Netflix previously remitted Colorado sales tax on its streaming subscriptions. However, after 2021 sales tax regulatory and statutory changes (discussed below), Netflix requested a refund, asserting that its subscriptions are not taxable tangible personal property. The Colorado Department of Revenue (the “Department”) denied the refund request. The district court disagreed with the Department’s denial. 

The Law: Colorado’s sales tax law, originally enacted in 1935, imposes sales tax on retail sales of tangible personal property. Except for certain exemptions that are not relevant here, “tangible personal property” is defined as “corporeal personal property . . . [that] embraces all goods, wares, merchandise, products and commodities, and all tangible or corporeal things and substances that are dealt in and capable of being possessed and exchanged.” 

In 2021, the Department promulgated regulations seeking to provide clarification on the definition of “tangible personal property” as it relates to the evolution of technology. The Department’s rule clarifies that the delivery method of a sale of tangible personal property does not impact the taxability of such sale and provides that delivery methods under current technology include “internet streaming.” 

Later in 2021, the sales tax statute defining tangible personal property was amended to conform to the Department’s rule and to clarify that tangible personal property included “digital goods,” which are items of tangible personal property that are “delivered or stored by digital means, including but not limited to video, music, or electronic books.” 

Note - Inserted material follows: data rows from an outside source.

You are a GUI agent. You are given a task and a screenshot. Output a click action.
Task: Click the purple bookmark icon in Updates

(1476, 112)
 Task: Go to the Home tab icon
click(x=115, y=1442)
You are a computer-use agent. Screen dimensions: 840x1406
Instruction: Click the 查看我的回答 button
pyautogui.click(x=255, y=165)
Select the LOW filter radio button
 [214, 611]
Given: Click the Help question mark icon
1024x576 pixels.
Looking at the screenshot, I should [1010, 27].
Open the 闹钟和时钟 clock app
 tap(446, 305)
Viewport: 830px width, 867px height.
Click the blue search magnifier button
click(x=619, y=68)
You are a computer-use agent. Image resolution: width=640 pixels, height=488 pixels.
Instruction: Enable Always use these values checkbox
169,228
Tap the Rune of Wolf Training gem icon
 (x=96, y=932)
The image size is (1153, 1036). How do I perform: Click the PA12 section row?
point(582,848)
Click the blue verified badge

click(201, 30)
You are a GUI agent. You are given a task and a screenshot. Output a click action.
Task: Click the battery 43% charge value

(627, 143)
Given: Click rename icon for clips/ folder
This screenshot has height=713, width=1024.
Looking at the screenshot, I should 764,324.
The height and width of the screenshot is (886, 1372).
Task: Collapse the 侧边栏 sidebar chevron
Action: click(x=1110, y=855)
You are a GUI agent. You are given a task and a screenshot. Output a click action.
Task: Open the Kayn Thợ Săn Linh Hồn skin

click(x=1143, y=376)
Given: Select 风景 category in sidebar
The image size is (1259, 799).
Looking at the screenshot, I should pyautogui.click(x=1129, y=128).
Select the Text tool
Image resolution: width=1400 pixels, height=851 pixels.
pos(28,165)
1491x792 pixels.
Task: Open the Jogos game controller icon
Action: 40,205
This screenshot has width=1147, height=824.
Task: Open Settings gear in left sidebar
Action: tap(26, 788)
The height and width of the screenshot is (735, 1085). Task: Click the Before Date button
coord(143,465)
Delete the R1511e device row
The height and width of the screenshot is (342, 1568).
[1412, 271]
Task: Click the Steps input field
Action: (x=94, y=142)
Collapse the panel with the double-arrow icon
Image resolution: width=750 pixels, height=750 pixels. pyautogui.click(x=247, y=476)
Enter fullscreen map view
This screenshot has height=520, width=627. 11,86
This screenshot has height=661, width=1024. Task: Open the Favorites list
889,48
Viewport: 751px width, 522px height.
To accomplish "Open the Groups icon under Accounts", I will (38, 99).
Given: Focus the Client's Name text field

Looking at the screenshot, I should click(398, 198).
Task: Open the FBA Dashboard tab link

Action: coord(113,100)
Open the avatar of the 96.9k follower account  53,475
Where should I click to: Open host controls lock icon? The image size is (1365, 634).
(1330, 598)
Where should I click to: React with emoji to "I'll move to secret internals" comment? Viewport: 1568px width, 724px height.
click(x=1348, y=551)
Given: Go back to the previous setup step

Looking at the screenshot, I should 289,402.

The Decision: The Court analyzed the issue before it under the original definition of tangible personal property in Colorado law. Thus, the focus of the Court’s analysis was on the meaning of “corporeal” property. Netflix argued that in order for property to be “tangible personal property,” the property must be capable of being both seen and touched. The Court rejected this argument, finding that “corporeal” property encompasses property that can be perceived “by any of the senses.” 

In support of its holding, the Court looked to the 1933 edition of Black’s Law Dictionary, which defined corporeal property, in part, as that which “affects the senses, and may be seen and handled.” Citing to Black’s Law Dictionary’s commentary—which stated that “[i]n modern law, all things which may be perceived by any of the bodily senses are termed corporeal”—the Court combated Netflix’s argument that “seen and handled” is a conjunctive test that requires a physicality component. The Court ultimately concluded that because Netflix subscribers are able to perceive Netflix content with their eyes and ears, Netflix subscriptions are perceived by any of the senses and are tangible personal property subject to Colorado sales tax. 

Throughout its analysis, the Court focused on the proposition that a change in delivery method should not affect the taxability of sales of tangible personal property and observed that “goods previously existing only in a form susceptible to touch are now routinely and increasingly sold in digital form. . . .” Under the Court’s reasoning, for sales tax purposes, there is no difference between selling a physical DVD and selling a subscription for programming content, which may allow a subscriber to access the same content as it would have had access to had it bought a DVD. However, this comparison misses critical differences between purchasing a tangible item such as a DVD versus subscribing to Netflix. A DVD provides its purchaser with indefinite viewing rights to the content on the DVD, whereas Netflix does not guarantee a subscriber any rights to any specific content. A Netflix subscriber cannot pick and choose what content it has access to and does not have indefinite access to any content. Thus, while a DVD and Netflix may both provide content that is perceivable by the same senses, there are fundamental differences in the underlying mediums that the Court seemed to overlook in its analysis.